1. 前言
這個是斯坦福 cs231n 課程的課程作業, 在做這個課程作業的過程中, 遇到了各種問題, 通過查閱資料加以解決, 加深了對課程內容的理解, 以及熟悉了相應的python 代碼實現
工程地址: https://github.com/zhyh2010/cs231n/tree/master/assignment1
2. 具體實現部分
2.1 knn 調用程序
2.1.1 簡單說明
- knn 算法原理非常簡單, 我們之前也總結過一次: http://blog.csdn.net/zhyh1435589631/article/details/53875182
- 這個算法需要 對每個輸入的測試數據計算他與所有的訓練集數據之間的距離 (可以是 曼哈頓距離 L1, 歐式距離 L2), 然後挑選出其中距離最小的k個值作爲 選民, 並根據他們的黨派進行投票, 這是一種典型的少數服從多數的方法
2.1.2 knn 調用程序 代碼分析
2.1.2.1 data_utils 載入數據集
- 這裏選用的數據集是 cifar-10 數據集 http://www.cs.toronto.edu/~kriz/cifar.html
- 載入代碼:
輸出相應的訓練集和測試集數據 Xtr, Ytr, Xte, Yte
def load_CIFAR_batch(filename):
""" load single batch of cifar """
with open(filename, 'rb') as f:
datadict = pickle.load(f)
X = datadict['data']
Y = datadict['labels']
X = X.reshape(10000, 3, 32, 32).transpose(0,2,3,1).astype("float")
Y = np.array(Y)
return X, Y
def load_CIFAR10(ROOT):
""" load all of cifar """
xs = []
ys = []
for b in range(1,6):
f = os.path.join(ROOT, 'data_batch_%d' % (b, ))

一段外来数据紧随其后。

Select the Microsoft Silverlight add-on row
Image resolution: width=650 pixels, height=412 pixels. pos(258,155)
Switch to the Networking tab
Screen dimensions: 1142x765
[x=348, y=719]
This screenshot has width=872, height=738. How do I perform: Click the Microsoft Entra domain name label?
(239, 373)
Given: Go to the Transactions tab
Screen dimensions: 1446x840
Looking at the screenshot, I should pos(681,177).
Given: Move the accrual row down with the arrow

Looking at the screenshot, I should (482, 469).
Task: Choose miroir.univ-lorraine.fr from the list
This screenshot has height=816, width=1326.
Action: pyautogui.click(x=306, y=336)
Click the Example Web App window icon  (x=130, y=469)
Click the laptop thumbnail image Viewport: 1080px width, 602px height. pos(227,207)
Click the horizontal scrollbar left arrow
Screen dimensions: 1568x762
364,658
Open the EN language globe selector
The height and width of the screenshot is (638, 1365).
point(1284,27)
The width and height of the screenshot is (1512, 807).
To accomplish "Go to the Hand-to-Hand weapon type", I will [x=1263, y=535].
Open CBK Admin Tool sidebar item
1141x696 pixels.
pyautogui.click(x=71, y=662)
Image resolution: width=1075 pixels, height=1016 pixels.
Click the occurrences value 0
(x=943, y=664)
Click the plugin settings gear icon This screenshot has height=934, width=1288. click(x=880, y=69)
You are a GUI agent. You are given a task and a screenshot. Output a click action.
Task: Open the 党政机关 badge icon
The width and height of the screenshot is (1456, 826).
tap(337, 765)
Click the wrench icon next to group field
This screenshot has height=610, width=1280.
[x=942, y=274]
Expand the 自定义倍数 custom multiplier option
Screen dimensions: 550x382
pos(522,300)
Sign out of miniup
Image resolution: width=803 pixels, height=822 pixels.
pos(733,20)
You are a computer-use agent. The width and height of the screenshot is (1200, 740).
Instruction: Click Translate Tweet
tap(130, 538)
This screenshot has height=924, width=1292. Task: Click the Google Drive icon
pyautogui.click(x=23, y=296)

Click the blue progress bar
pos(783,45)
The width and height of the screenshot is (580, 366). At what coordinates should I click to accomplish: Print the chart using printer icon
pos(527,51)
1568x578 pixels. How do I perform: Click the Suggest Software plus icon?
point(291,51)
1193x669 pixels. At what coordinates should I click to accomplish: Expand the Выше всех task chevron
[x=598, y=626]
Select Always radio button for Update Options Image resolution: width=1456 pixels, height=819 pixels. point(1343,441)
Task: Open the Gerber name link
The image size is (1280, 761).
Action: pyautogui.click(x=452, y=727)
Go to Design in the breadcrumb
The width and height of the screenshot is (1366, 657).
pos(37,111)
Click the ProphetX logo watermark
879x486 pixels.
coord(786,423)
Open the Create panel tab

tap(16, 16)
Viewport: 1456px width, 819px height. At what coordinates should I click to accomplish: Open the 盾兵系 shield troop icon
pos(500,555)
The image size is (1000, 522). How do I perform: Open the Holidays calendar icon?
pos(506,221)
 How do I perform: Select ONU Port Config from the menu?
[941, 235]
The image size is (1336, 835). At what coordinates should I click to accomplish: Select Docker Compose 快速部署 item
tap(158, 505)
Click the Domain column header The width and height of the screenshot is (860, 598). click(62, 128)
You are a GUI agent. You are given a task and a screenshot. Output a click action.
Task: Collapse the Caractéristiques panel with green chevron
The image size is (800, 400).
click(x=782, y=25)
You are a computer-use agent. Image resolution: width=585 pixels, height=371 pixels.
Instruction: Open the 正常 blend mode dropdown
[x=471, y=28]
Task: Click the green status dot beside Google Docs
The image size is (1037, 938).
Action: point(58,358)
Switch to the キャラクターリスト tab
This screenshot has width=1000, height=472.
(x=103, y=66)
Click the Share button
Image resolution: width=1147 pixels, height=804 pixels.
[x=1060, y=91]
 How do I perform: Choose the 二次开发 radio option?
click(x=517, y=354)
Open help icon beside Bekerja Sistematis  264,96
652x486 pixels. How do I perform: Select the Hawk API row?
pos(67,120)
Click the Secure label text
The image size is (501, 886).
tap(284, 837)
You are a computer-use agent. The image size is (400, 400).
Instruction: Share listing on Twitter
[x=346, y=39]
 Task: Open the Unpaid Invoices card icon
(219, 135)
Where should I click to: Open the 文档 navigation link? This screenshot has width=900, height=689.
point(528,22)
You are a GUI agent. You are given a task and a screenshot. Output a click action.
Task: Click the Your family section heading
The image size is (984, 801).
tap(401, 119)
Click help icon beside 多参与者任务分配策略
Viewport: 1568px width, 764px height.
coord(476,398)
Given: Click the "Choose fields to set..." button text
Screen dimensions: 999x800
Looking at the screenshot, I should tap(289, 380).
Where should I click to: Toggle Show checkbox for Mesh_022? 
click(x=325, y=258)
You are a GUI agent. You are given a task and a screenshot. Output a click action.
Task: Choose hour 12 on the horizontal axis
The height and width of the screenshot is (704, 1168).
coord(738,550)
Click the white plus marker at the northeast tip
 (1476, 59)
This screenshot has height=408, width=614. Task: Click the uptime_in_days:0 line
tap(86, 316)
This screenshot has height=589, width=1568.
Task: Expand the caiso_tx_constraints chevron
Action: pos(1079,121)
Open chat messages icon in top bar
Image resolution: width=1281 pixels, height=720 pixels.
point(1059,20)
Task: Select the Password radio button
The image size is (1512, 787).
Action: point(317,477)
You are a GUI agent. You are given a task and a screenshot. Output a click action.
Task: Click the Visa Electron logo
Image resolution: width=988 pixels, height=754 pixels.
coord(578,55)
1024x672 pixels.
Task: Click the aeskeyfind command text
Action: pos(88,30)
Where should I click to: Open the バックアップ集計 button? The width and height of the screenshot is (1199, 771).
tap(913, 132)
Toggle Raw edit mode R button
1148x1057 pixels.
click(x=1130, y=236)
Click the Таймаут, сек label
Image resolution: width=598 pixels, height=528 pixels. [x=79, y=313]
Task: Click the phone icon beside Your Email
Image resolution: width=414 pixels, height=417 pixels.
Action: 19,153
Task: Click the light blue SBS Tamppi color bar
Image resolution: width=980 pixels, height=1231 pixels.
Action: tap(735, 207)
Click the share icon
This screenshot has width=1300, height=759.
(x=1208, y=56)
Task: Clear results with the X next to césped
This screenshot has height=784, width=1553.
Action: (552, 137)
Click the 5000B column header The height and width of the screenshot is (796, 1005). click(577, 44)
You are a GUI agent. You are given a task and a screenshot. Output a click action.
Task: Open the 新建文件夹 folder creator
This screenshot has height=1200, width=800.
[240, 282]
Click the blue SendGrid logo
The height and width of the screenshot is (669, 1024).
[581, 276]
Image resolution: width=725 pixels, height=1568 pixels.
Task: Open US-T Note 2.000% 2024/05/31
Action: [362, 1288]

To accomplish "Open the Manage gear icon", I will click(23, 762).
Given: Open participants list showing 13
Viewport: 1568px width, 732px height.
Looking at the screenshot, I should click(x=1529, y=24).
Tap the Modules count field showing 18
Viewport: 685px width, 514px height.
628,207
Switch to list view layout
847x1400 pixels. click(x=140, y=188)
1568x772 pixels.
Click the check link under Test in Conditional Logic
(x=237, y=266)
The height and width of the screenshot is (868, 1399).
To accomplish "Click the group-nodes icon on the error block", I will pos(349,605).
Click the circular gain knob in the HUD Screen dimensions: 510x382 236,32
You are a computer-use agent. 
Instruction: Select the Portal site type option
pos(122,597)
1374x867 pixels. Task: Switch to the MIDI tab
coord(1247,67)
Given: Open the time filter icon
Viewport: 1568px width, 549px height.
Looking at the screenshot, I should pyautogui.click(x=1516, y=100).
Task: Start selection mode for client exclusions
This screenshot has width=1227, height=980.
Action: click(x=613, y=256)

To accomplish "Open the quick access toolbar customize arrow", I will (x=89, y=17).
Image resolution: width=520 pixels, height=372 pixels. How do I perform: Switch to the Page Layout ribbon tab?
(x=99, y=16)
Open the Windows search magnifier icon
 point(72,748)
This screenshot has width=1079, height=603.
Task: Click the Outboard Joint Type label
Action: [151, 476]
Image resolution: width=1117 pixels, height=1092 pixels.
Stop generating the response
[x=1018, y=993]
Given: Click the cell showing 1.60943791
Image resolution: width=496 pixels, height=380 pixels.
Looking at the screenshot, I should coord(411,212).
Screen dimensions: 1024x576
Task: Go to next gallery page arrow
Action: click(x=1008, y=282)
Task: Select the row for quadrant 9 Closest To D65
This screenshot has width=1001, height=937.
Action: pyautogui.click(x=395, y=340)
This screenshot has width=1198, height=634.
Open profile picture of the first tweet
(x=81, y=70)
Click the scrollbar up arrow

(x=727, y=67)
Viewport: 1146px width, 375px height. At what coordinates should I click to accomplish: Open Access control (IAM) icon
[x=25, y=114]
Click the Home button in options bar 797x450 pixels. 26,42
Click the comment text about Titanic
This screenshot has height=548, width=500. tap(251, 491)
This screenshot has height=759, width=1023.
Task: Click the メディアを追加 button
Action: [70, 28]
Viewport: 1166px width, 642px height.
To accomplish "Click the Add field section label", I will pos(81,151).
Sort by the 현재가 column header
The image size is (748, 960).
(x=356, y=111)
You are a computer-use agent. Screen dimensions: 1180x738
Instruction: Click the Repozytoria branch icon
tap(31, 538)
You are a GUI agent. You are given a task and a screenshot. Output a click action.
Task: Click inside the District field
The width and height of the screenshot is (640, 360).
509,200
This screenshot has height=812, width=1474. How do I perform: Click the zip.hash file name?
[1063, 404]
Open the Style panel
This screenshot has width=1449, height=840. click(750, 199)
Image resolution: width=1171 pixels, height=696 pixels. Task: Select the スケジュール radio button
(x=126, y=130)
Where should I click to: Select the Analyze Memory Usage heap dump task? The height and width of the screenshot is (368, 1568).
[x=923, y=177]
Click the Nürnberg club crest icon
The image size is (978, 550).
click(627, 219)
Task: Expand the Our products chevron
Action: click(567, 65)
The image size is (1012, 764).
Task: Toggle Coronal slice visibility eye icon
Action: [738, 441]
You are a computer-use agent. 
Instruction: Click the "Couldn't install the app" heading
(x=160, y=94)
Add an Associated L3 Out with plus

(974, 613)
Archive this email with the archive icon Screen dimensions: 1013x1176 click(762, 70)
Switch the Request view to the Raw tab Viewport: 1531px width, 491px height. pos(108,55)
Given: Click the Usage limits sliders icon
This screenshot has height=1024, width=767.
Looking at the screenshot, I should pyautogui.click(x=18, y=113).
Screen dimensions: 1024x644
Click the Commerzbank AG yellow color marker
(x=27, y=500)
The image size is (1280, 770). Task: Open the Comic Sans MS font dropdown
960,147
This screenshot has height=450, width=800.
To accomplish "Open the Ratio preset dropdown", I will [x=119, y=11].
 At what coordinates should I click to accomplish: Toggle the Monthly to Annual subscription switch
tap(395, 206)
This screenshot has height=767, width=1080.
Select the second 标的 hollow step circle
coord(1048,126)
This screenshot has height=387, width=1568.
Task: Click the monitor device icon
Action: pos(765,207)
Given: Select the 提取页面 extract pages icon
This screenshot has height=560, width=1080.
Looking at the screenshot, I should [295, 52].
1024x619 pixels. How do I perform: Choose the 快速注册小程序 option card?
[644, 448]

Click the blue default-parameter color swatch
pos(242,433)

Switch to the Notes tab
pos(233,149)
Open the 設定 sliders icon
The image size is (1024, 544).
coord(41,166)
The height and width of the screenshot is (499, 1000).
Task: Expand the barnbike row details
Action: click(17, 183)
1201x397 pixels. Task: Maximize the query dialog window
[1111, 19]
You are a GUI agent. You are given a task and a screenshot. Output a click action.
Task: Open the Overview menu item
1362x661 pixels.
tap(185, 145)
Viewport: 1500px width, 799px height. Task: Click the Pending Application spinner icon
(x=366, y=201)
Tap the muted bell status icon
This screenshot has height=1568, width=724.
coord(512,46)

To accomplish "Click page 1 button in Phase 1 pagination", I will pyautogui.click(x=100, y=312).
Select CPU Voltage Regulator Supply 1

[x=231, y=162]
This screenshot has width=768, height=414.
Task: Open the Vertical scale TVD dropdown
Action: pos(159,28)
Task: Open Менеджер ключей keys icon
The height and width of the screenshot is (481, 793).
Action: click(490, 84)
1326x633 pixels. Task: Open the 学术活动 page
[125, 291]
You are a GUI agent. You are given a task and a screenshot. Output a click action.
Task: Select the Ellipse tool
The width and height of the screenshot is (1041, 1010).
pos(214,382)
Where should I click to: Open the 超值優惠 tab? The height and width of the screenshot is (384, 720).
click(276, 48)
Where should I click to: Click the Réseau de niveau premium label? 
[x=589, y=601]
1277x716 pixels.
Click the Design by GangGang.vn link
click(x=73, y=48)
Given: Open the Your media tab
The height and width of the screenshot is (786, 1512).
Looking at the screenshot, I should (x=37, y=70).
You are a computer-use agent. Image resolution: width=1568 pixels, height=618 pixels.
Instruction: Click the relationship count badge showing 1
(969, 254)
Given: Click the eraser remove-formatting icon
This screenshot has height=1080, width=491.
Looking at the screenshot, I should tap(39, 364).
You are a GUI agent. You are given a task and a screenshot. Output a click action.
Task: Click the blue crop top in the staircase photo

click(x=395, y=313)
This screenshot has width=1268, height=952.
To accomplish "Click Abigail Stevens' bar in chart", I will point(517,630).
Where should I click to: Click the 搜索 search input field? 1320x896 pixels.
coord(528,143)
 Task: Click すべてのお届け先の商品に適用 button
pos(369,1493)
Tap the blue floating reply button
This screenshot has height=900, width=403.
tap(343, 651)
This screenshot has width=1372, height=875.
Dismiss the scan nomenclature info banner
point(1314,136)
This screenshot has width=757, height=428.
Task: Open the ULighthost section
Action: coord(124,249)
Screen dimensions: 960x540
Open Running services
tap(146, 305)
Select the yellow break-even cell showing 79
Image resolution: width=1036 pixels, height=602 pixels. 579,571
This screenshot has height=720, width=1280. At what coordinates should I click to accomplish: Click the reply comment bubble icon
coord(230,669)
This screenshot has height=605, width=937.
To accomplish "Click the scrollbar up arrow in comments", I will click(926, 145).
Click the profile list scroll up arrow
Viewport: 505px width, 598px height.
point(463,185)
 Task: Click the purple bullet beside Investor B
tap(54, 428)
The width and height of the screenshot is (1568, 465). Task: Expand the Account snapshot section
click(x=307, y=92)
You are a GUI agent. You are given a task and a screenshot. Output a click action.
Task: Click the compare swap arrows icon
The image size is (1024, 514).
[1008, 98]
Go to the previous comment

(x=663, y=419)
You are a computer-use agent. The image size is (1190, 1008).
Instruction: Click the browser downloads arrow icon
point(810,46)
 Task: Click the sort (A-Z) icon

X, Y = load_CIFAR_batch(f)
xs.append(X)
ys.append(Y)
Xtr = np.concatenate(xs)
Ytr = np.concatenate(ys)
del X, Y
Xte, Yte = load_CIFAR_batch(os.path.join(ROOT, 'test_batch'))
return Xtr, Ytr, Xte, Yte
2.1.2.2 載入數據集的調用
# Run some setup code for this notebook.
import random
import numpy as np
from cs231n.data_utils import load_CIFAR10
import matplotlib.pyplot as plt
# This is a bit of magic to make matplotlib figures appear inline in the notebook
# rather than in a new window.
%matplotlib inline
plt.rcParams['figure.figsize'] = (10.0, 8.0) # set default size of plots
plt.rcParams['image.interpolation'] = 'nearest'
plt.rcParams['image.cmap'] = 'gray'
# Some more magic so that the notebook will reload external python modules;
# see http://stackoverflow.com/questions/1907993/autoreload-of-modules-in-ipython
%load_ext autoreload
%autoreload 2
# Load the raw CIFAR-10 data.
cifar10_dir = 'cs231n/datasets/cifar-10-batches-py'
X_train, y_train, X_test, y_test = load_CIFAR10(cifar10_dir)
# As a sanity check, we print out the size of the training and test data.
print 'Training data shape: ', X_train.shape
print 'Training labels shape: ', y_train.shape
print 'Test data shape: ', X_test.shape
print 'Test labels shape: ', y_test.shape
顯示結果:
Training data shape: (50000L, 32L, 32L, 3L)
Training labels shape: (50000L,)
Test data shape: (10000L, 32L, 32L, 3L)
Test labels shape: (10000L,)
2.1.2.3 顯示數據集的一部分信息
# Visualize some examples from the dataset.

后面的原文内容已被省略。